Show me these tendencies. :p
 
Hamlet said:
Why did the Germans need to try to beat France through such a bizzarely complicated and impractical method?

They could surely have just sat in Alsace-Lorraine, defensively, for the whole war while they beat the crap out of Russia: Russia is eventually finished off, total stalemate in the west, Germany wins by default.

In hindsight its easy to say its was impractical but the problem was that it wasn't impractical on paper. Anyway, the plan did almost work.

You miss the whole point and urgency of Germany's plight from the outset. Just sat in Alsace Lorraine? Giving the French and potentially the British plenty of time to build up their forces and then take the fight into Germany itself? France had to be knocked out straight away if Germany wanted to win.
 
Kronic, after Bismarck the Kaiser only appointed chancellors who had the majority in the Reichstag. Also the Reichstag could have stopped the whole war by denying the needed money but in contrary they gave their support, even the SPD! So it was only a question of time until the nearly de facto parlamentarian monarchy became also formal a parlamentarian one. Also you have to consider that the German constitutional monarchy was in some areas way ahead of many parlamentarian monarchies in that times, like the election law.
No Germany would have evolved IMO anyway to a parlamentarian monrachy until 1925.

Adler
 
Hi!

OT: My personal favorite what-could-have-been is : what would have happened if Germany hadnt promised Austria to stand by their side, no matter what happened (The so-called Nibelungentreue) ?
But on the Schlieffen-Plan: why was it that the 3 corps Adler mentioned did not arrive ? Where they beaten before they could get to the front ?
 
The three corps Moltke sent to Hindenburg did not arrive on point to beat the Russians.
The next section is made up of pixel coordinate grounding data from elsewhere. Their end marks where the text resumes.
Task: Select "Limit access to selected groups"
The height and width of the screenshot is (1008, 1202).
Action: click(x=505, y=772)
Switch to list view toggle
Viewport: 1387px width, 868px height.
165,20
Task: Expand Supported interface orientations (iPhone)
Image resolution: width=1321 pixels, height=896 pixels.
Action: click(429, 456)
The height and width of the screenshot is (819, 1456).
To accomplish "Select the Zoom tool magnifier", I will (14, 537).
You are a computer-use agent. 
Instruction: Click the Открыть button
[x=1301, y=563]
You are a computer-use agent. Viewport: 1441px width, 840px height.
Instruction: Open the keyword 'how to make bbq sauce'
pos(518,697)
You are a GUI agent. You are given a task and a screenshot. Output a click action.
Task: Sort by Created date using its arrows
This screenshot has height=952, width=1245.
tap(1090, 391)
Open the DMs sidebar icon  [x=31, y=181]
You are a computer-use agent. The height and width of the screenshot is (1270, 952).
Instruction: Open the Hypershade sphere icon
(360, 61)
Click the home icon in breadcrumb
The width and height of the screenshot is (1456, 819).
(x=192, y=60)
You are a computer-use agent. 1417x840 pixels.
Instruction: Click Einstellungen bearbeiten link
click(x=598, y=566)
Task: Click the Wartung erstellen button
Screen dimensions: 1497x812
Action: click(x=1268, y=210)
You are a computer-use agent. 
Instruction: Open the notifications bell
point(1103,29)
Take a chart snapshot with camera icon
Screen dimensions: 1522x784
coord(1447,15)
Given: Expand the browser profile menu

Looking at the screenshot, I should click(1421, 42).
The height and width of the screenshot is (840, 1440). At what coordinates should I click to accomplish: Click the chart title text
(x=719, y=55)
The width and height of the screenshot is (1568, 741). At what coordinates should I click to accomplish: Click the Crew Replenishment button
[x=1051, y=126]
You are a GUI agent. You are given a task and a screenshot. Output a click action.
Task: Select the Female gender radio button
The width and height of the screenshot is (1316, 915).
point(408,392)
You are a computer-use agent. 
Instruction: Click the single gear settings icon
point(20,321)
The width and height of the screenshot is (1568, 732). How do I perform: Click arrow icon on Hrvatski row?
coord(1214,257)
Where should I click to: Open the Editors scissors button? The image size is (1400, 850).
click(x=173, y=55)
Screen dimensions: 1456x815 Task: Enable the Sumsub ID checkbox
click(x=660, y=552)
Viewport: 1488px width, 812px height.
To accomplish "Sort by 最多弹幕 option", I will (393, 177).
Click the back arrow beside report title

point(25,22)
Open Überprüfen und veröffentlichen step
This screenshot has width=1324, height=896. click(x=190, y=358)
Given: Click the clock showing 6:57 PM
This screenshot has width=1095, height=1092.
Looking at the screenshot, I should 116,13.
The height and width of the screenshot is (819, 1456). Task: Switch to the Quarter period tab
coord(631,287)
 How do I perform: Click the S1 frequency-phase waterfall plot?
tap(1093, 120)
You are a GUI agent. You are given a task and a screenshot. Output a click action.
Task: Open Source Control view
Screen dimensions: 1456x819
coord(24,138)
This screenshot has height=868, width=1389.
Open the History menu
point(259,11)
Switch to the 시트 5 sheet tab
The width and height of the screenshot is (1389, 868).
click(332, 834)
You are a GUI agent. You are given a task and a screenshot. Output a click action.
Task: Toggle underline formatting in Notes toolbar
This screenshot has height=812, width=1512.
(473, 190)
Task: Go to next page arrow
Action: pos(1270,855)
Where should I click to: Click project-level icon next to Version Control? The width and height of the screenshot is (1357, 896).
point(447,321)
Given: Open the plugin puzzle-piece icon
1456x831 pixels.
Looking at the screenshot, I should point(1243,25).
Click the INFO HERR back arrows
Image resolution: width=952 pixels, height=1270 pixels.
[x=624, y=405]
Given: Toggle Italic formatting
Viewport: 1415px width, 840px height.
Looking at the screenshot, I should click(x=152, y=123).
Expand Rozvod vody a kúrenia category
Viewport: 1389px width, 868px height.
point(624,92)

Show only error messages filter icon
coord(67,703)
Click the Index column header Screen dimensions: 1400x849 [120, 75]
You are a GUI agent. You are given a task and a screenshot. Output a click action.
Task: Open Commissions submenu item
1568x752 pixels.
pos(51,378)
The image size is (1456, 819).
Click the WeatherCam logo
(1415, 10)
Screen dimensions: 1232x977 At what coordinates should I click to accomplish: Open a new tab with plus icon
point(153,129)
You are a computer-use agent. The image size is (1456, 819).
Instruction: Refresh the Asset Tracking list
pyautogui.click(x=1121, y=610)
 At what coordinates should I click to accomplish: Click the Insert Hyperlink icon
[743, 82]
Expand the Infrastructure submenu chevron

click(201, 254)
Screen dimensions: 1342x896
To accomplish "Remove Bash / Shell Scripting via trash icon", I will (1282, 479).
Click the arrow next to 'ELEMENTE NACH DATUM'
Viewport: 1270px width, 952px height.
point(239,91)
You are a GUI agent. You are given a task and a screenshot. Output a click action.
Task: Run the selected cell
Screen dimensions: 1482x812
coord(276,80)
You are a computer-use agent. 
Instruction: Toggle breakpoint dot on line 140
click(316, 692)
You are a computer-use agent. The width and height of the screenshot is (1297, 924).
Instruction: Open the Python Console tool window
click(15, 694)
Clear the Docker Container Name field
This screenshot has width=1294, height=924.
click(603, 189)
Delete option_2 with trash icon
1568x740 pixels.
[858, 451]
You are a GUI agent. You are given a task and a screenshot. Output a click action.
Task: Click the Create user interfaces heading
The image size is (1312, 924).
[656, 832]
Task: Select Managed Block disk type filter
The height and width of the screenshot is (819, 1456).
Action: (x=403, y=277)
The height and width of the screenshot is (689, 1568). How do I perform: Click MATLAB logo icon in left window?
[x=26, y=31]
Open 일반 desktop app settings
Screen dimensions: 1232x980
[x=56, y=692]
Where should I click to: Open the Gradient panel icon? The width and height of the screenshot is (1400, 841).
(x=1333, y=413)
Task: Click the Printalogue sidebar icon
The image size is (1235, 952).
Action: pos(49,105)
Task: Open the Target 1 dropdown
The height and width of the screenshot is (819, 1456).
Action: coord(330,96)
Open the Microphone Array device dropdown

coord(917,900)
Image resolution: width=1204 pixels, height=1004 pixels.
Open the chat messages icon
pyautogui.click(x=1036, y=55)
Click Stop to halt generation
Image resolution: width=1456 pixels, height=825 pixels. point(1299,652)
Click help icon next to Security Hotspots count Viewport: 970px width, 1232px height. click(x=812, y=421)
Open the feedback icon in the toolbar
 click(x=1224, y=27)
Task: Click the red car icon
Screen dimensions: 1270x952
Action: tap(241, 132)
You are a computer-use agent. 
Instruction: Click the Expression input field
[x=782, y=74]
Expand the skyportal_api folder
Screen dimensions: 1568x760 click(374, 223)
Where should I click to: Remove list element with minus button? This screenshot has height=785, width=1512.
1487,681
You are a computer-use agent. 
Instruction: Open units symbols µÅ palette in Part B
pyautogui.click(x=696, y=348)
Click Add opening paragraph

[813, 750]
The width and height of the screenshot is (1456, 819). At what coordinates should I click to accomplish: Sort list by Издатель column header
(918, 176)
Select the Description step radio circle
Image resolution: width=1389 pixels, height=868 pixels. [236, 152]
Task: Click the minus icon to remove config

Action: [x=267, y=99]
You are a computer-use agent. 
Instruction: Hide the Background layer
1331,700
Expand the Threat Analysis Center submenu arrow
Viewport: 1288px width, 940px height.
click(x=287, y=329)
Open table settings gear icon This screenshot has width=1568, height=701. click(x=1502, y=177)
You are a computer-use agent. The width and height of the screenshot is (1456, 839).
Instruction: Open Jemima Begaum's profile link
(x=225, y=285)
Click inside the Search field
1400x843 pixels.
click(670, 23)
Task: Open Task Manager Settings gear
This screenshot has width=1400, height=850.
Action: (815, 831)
They were still on the way when Hindenburg was beating the Russians at Tannenberg. So it was invain to send these corps to East Prussia.
If Germany didn´t make the "Nibelungentreue" to Austria, which was indeed retaken but too late, Austria wouldn´t have attacked Serbia, but Germany would have had trouble with the Austrians. However I don´t think this would last very long because both had no other allies. So no war would have evolved.
With no war Germany and Britain would have made an agreement about the quarrels fleet policy and colonies. Such an agreement was very likely before Sarajevo. This would have massively decouraged France to go for war. And Russia had still huge inner problems.

Adler
 
Reno said:
I read in a book that if the Germans would have not violated the Belgian neutrality the French and Brits would have done it. But the German whent ahead and did it giving the Brits with a just cause to enter the war.

Would this be Nial Ferguson's Pity of War (Julma Sota or another book?

Nevertheless, I agree with you that in 1914 England was just waiting for an excuse to go to war with Germany. Both the naval race and growing German industry that had overtaken British industry were far more pressing matters for the English to go to war.
 
Panda said:
Would this be Nial Ferguson's Pity of War (Julma Sota or another book?

Nevertheless, I agree with you that in 1914 England was just waiting for an excuse to go to war with Germany. Both the naval race and growing German industry that had overtaken British industry were far more pressing matters for the English to go to war.

That's exactly the same book. ;)
 
kronic said:
Show me these tendencies. :p
Would you accept the presence of the largest, best organised social democratic party in Europe, clamoring for democratic reform and alongside a ****load of liberals?;)

The authoritarian and militaristic superstructure of Wilhelmine Germany was pretty much out of sync with what was going on in society anyway.